* **Dataset records**:

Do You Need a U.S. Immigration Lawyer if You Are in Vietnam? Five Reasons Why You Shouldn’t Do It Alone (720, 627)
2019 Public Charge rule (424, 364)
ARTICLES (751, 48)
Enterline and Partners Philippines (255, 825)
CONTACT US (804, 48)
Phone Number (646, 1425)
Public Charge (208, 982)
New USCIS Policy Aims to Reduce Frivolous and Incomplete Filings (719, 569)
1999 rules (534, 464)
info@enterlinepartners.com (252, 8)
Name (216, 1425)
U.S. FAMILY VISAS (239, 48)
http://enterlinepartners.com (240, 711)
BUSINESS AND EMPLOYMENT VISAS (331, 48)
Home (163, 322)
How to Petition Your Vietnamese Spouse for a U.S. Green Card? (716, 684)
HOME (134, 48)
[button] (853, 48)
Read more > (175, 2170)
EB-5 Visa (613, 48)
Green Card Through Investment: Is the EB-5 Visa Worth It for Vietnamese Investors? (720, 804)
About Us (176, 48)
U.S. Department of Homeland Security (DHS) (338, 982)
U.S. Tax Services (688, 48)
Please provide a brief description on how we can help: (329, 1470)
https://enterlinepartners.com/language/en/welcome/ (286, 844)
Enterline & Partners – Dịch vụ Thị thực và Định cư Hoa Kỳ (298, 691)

* **What is required**:
Only an exact copy of all the data will do as the answer.

* **Answer to this task**:
Do You Need a U.S. Immigration Lawyer if You Are in Vietnam? Five Reasons Why You Shouldn’t Do It Alone (720, 627)
2019 Public Charge rule (424, 364)
ARTICLES (751, 48)
Enterline and Partners Philippines (255, 825)
CONTACT US (804, 48)
Phone Number (646, 1425)
Public Charge (208, 982)
New USCIS Policy Aims to Reduce Frivolous and Incomplete Filings (719, 569)
1999 rules (534, 464)
info@enterlinepartners.com (252, 8)
Name (216, 1425)
U.S. FAMILY VISAS (239, 48)
http://enterlinepartners.com (240, 711)
BUSINESS AND EMPLOYMENT VISAS (331, 48)
Home (163, 322)
How to Petition Your Vietnamese Spouse for a U.S. Green Card? (716, 684)
HOME (134, 48)
[button] (853, 48)
Read more > (175, 2170)
EB-5 Visa (613, 48)
Green Card Through Investment: Is the EB-5 Visa Worth It for Vietnamese Investors? (720, 804)
About Us (176, 48)
U.S. Department of Homeland Security (DHS) (338, 982)
U.S. Tax Services (688, 48)
Please provide a brief description on how we can help: (329, 1470)
https://enterlinepartners.com/language/en/welcome/ (286, 844)
Enterline & Partners – Dịch vụ Thị thực và Định cư Hoa Kỳ (298, 691)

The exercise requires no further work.